Martim Galvão

Personal information
- Full name: Martim Galvão
- Date of birth: July 17, 1995 (age 30)
- Place of birth: Lisbon, Portugal
- Height: 5 ft 10 in (1.78 m)
- Position: Midfielder

College career
- Years: Team / Apps / (Gls)
- 2014–2016: Pfeiffer Falcons / 67 / (22)

Senior career*
- Years: Team / Apps / (Gls)
- 2016: Ocean City Nor'easters / 12 / (3)
- 2017: Nashville SC U23 / 13 / (7)
- 2018: Nashville SC / 0 / (0)
- 2018–2019: Enosis Neon THOI Lakatamia / 9 / (0)
- 2019: Sparta / 4 / (2)

= Martim Galvão =

Portuguese footballer

Martim Galvão (born July 7, 1995) is a Portuguese soccer player.

==Career==

===College and amateur===
Galvão was born in Lisbon, Portugal. He played his college career at Pfeiffer Falcons, where he played mainly as a playmaking midfielder. Galvão scored 22 goals and had 45 assists in 67 matches for the Falcons.

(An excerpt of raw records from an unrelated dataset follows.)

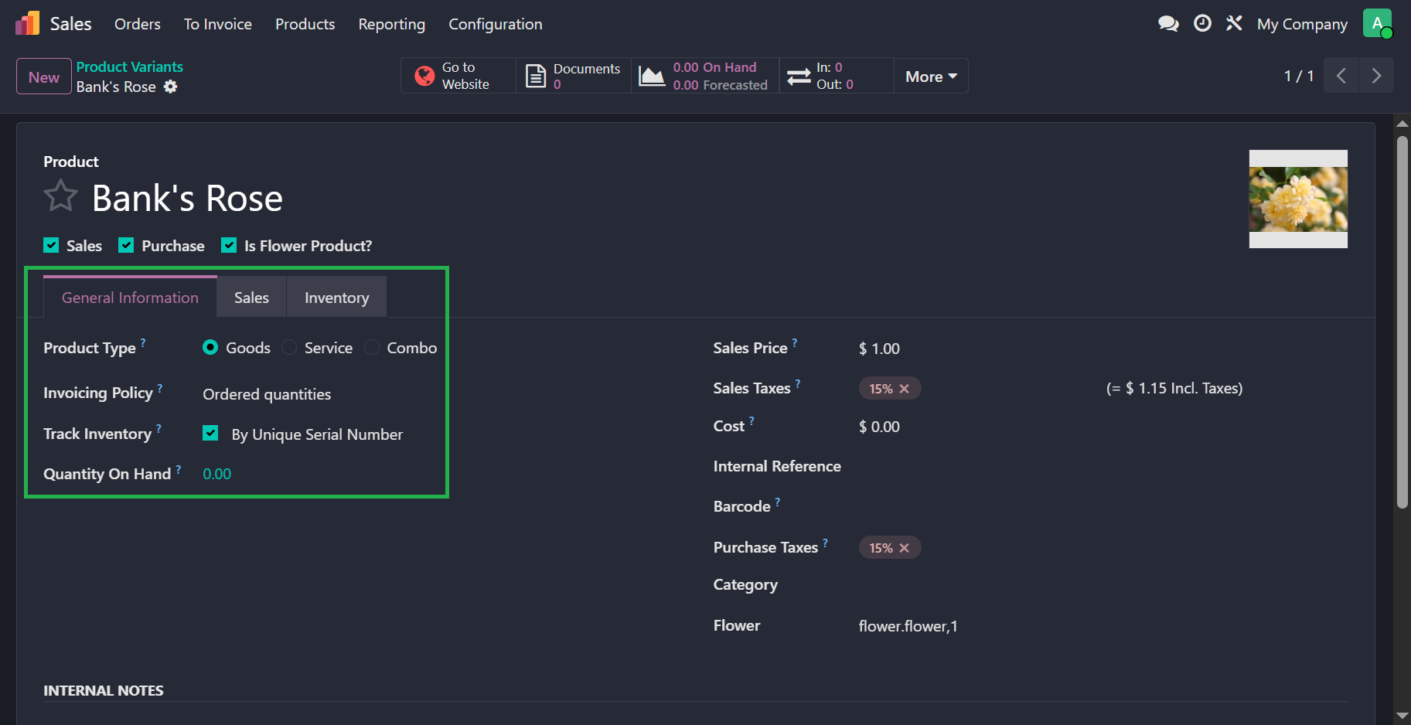Click the favorite star next to Bank's Rose
Image resolution: width=1411 pixels, height=725 pixels.
(60, 196)
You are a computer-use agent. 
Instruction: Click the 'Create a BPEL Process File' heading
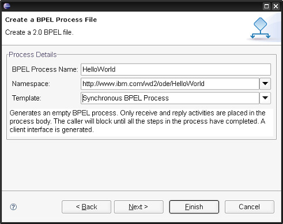coord(51,20)
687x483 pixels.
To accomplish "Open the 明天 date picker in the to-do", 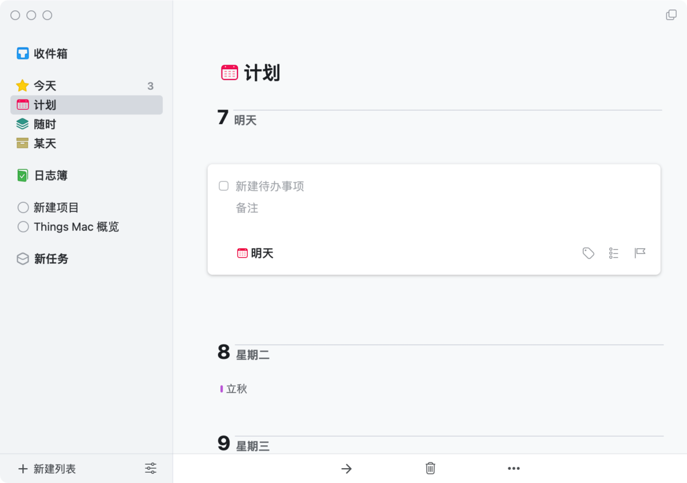I will 255,253.
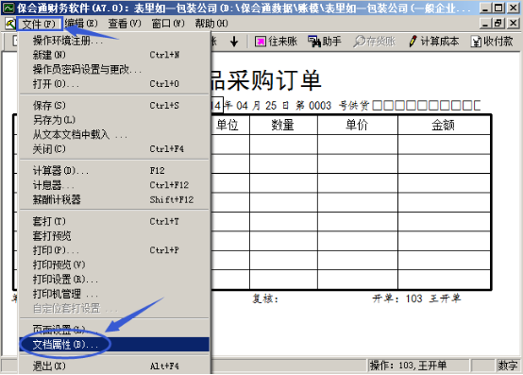Click the first 金额 table cell
Image resolution: width=523 pixels, height=375 pixels.
[x=444, y=145]
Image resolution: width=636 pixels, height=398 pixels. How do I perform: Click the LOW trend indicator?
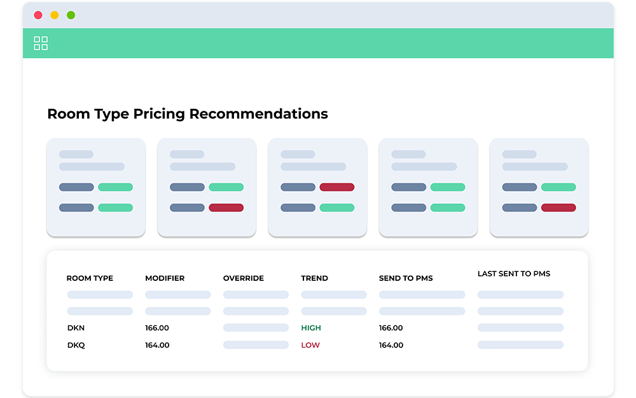(x=310, y=345)
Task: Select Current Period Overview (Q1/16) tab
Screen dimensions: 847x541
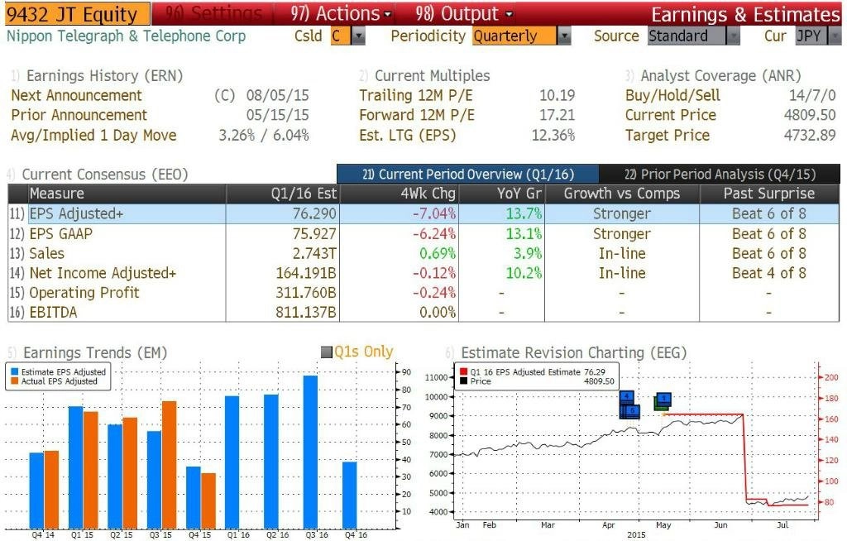Action: [468, 175]
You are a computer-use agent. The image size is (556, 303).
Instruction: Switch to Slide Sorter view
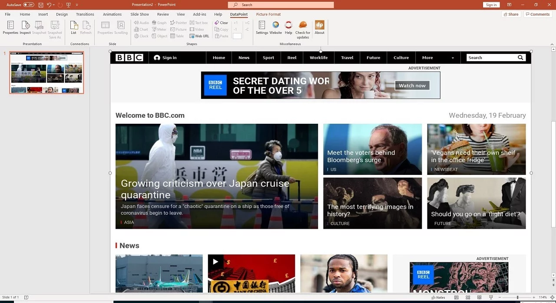(x=468, y=297)
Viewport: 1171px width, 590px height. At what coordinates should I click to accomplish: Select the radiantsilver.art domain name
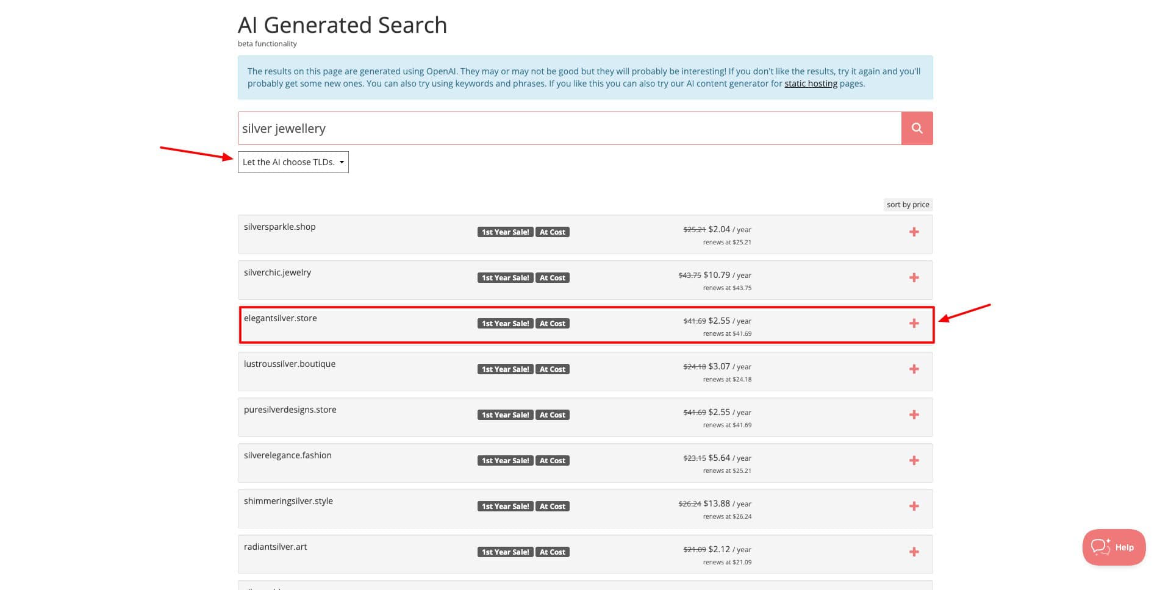276,547
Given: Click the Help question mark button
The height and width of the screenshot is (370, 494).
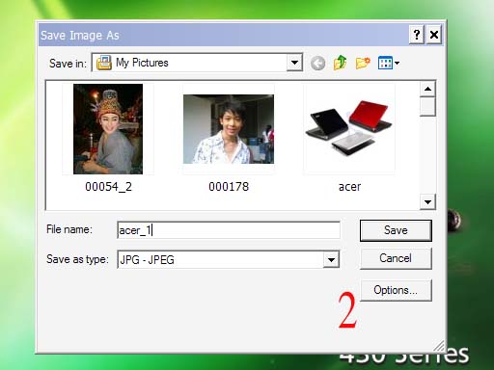Looking at the screenshot, I should click(x=417, y=35).
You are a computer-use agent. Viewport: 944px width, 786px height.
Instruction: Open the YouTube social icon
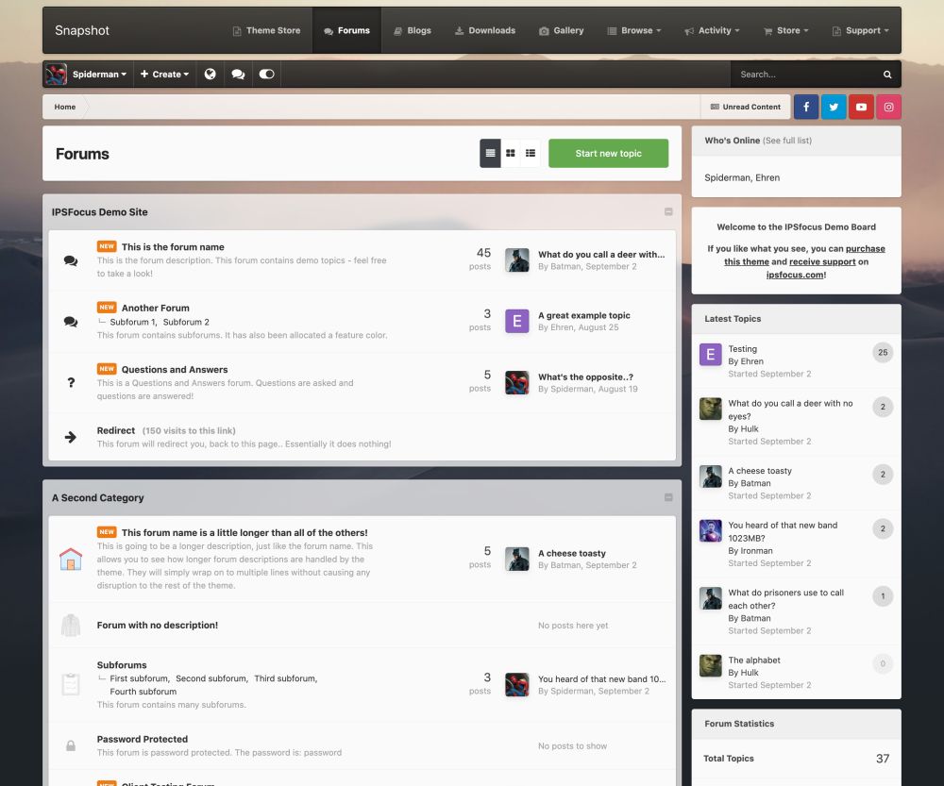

His best match came in a 5-0 victory over North Greenville on October 11, 2014, when he scored a hattrick and provided 2 assists.

Galvão played in 13 of 14 matches with Nashville SC's U-23 side in PDL during the summer of 2017, scoring 7 goals and providing 4 assists.

===Professional===
On January 23, 2018, Nashville SC announced Galvão as the club's 21st signing. He made no competitive appearances for Nashville before being released on August 31, 2018. On September 17, 2018, Galvão signed a one-season contract with Thoi Lakatamias FC in the Cypriot Second Division.